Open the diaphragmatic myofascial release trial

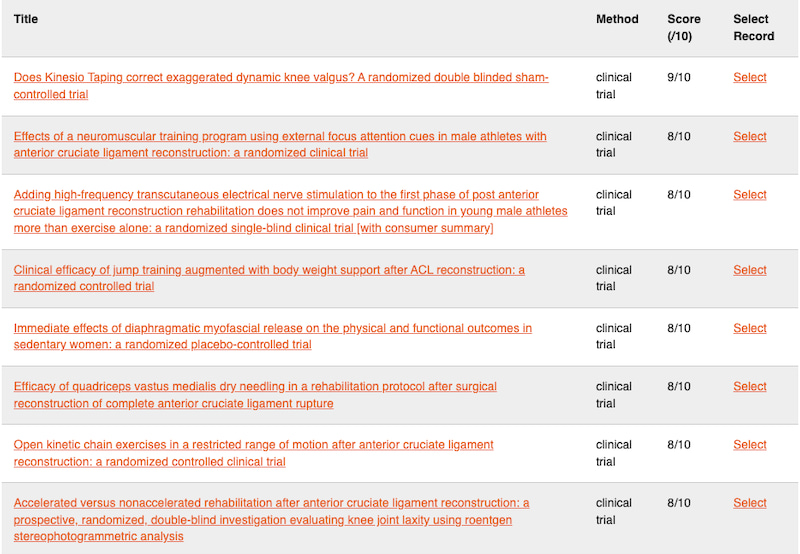[272, 328]
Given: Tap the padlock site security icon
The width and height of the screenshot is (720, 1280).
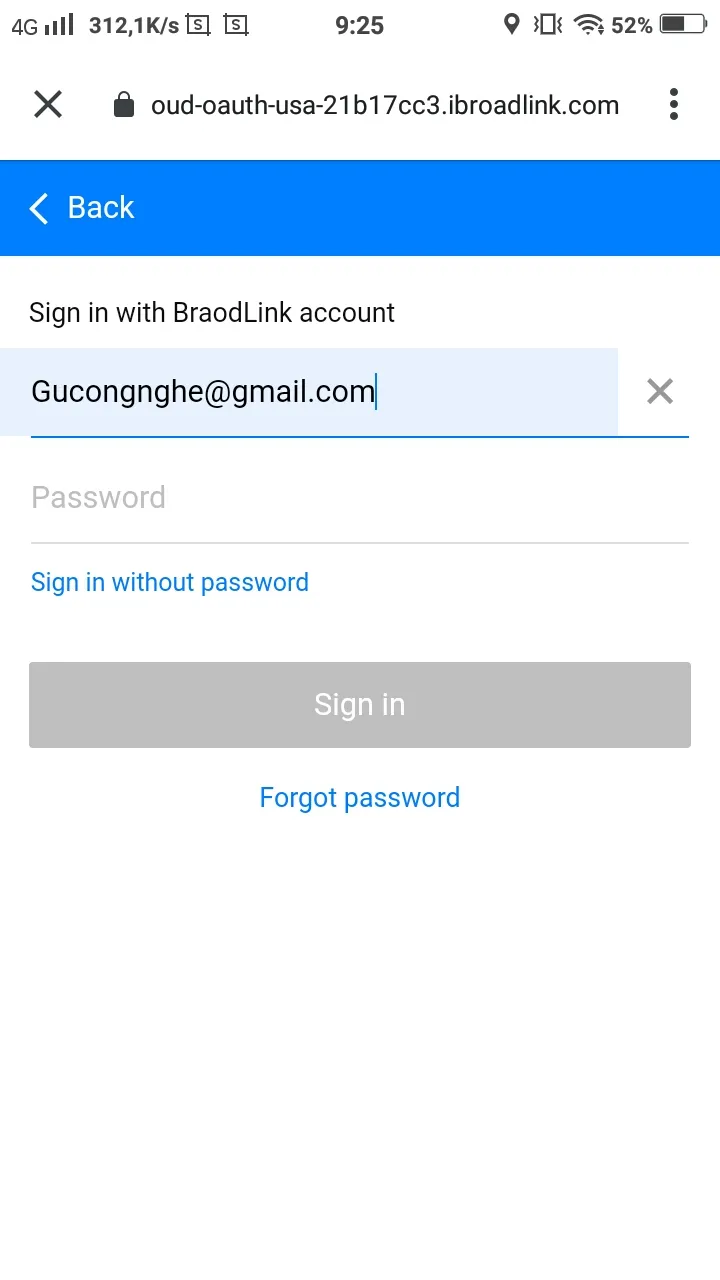Looking at the screenshot, I should coord(124,105).
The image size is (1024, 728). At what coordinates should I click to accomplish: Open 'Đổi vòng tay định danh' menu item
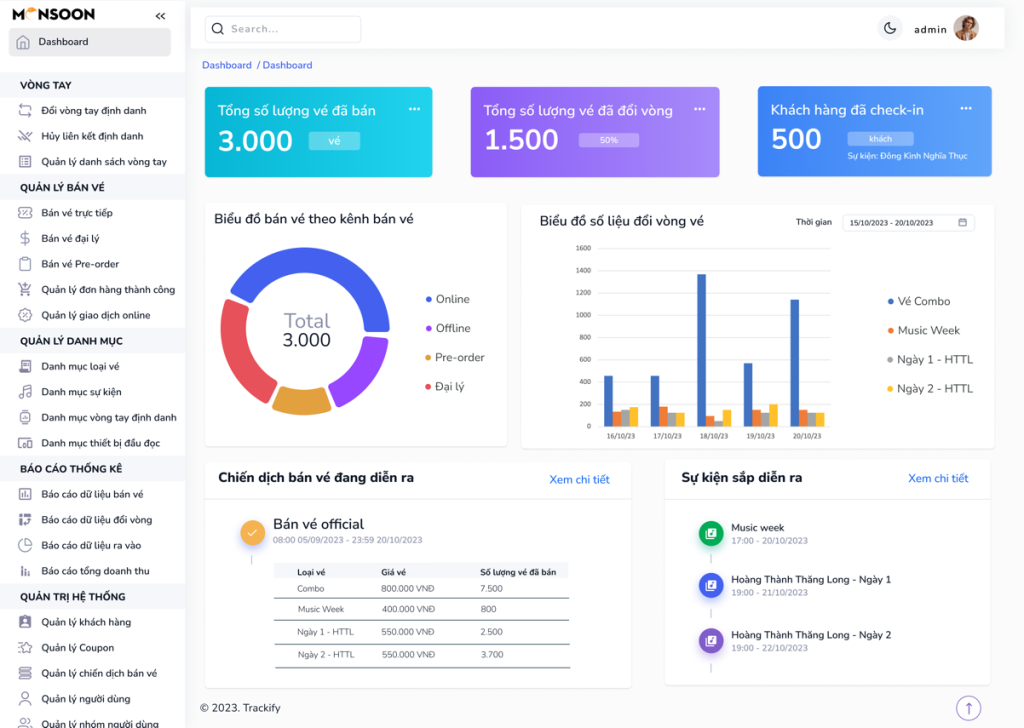pyautogui.click(x=93, y=111)
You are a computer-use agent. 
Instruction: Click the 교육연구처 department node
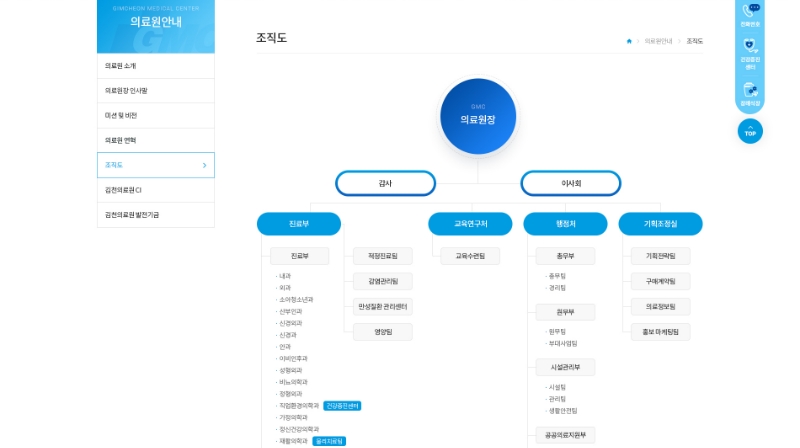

# Required action
After locating the line containing "The image size" in the entries above, repeat only it and each later line through the end, exactly, without any pictures.

# Your solution
The image size is (1024, 728). At what coordinates should I click to accomplish: Open 'Đổi vòng tay định danh' menu item
pyautogui.click(x=93, y=111)
You are a computer-use agent. 
Instruction: Click the 교육연구처 department node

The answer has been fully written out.